れーくんを見ると、抱きしめられた時に香ったれーくんの汗の匂いや火照った体の熱が忘れられなくて、カァッと顔に熱が集中した。
「広翼」
「わっ!?…えっ、なに??」
「マネージャー、やっていけそう?」
「うん!千早先輩すごく優しいし、他の先輩達だってすごく気さくだし楽しくなりそうだね!」
「そうだね。でもちょっと俺は広翼が心配だよ」
「心配…?僕そんなお仕事できなさそうかな…」
「違うよ、バカ…」
れーくんの言葉に不安になってれーくんを見上げると、手をギュッと握って、ぷいっと顔を背けられた。
「俺以外の人に隙見せちゃダメ。」
「え…?」
街灯に照らされるれーくんの横顔は心なしか赤く染まっていて、僕の心臓はドクドクと早鐘を打った。
繋いだ手はそのままに、僕たちは無言で帰路を歩いた。
れーくんの手から伝わる熱に意識が向いていつもより緊張して動きまで硬くなり、不自然な歩き方になった僕を見て、れーくんはプハッと吹き出した。
「な、なんで笑うの!」
「いや、広翼可愛すぎて。無言だから緊張した?すごく可愛いんだけど」
「男なのに可愛いとか嬉しくないよ…」
本当はれーくんに「可愛い」って言われるのはすごく嬉しいけど、少しでも自分の恋心がバレないようにと嘘をついた。
れーくんは僕の言葉なんて気にせず、「可愛いなぁ」と僕の髪に指を絡めながら歩みを進めた。
れーくんの家よりも少し先にある僕の家まで送ってくれて、僕が家に入るのを確認してかられーくんも家に帰っていった。

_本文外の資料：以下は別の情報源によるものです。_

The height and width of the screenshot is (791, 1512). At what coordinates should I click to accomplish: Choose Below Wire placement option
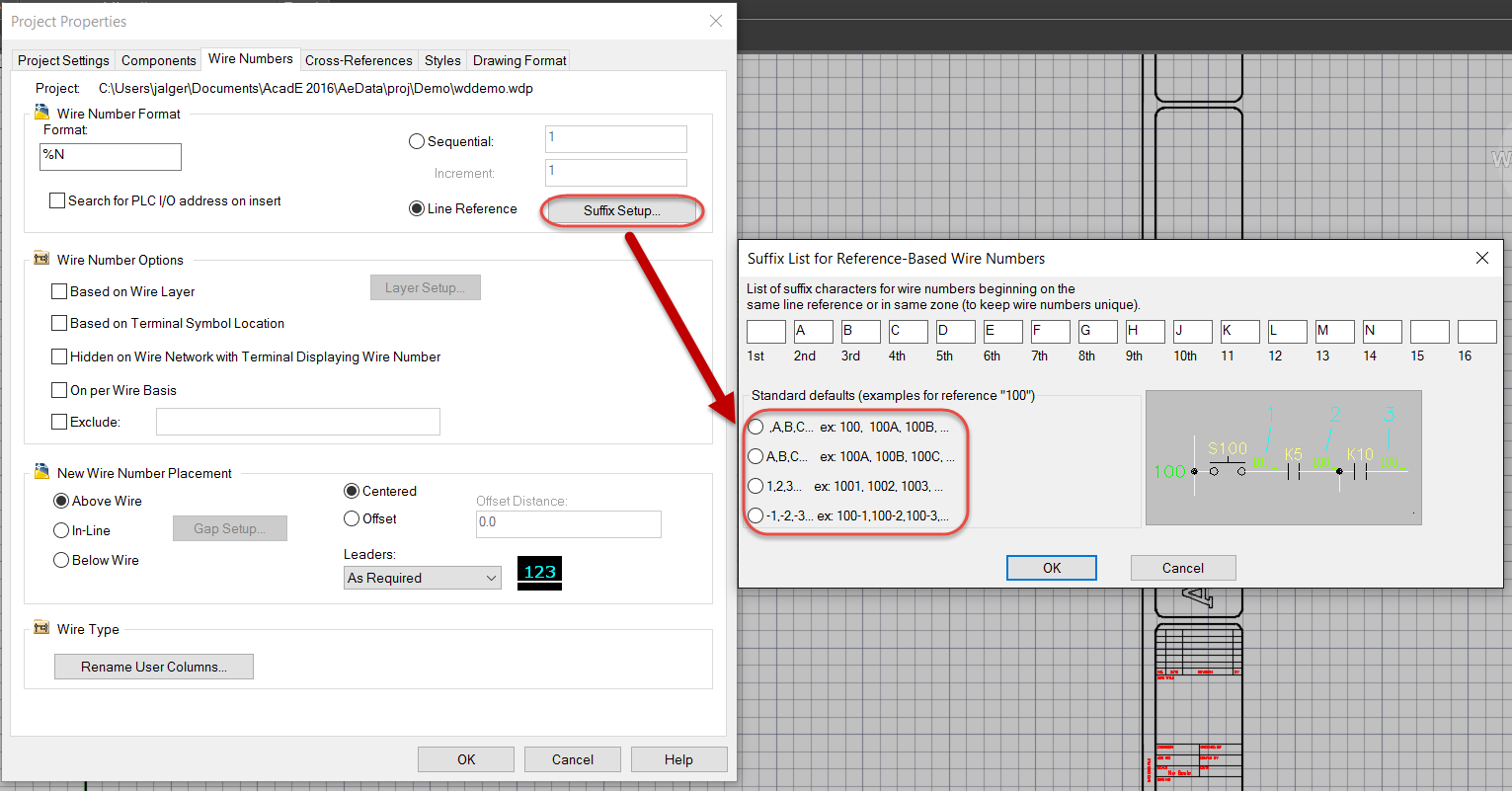pyautogui.click(x=59, y=560)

まだ少し火照る顔の熱を手で扇いで治めてからリビングへ向かうと、お母さんがキッチンで料理をしている最中だった。
「ただいま」
「広翼、おかえりなさい。もう少しで夜ご飯できるからちょっと待っててね」
手を洗ったり制服を脱いだりしていたら、もうダイニングテーブルには夜ご飯が並んでいた。

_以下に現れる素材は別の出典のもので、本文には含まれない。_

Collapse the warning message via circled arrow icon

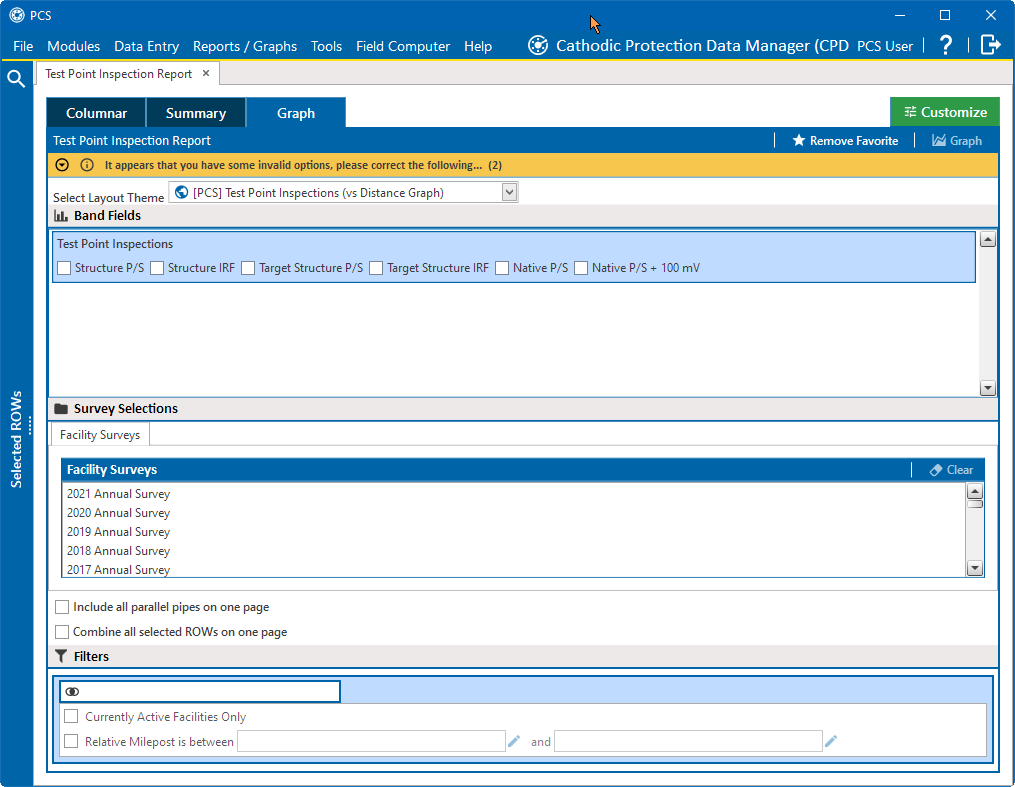coord(61,164)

今日も彩りのいい美味しそうな料理がたくさん並んでいる。
いただきます、と手を合わせてから食べ始めると、お母さんが「紫音ママとお話したよー」と、昨日のお泊まりのことや学校のことを聞かれた。
バスケ部のマネージャーをすることを伝えると、お母さんは「いいじゃない!」と喜んで、僕にこれから料理や裁縫も教えてあげると意気込んでいた。

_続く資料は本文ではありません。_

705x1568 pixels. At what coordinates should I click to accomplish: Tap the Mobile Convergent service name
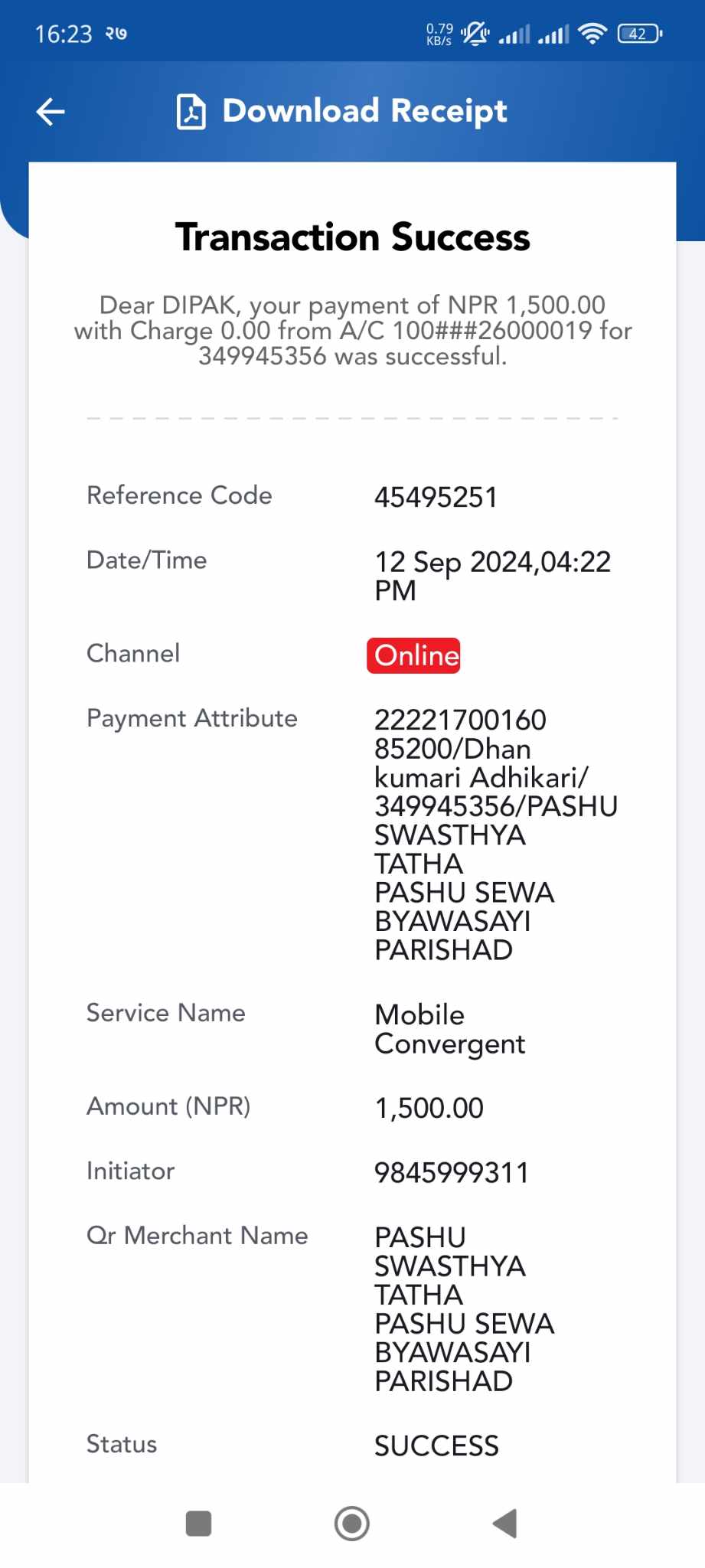(449, 1029)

お母さん曰く、好きな子には他の人に内緒で特別なものをプレゼントするといいらしい。
僕はお母さんの恋愛講座を聞きながらご飯を食べ終え、着替えの準備をしてお風呂に向かった。
寝る前に部屋でノートを取り出し、今日千早先輩に教えてもらったことを綺麗に纏めてから、電気を消して布団に潜った。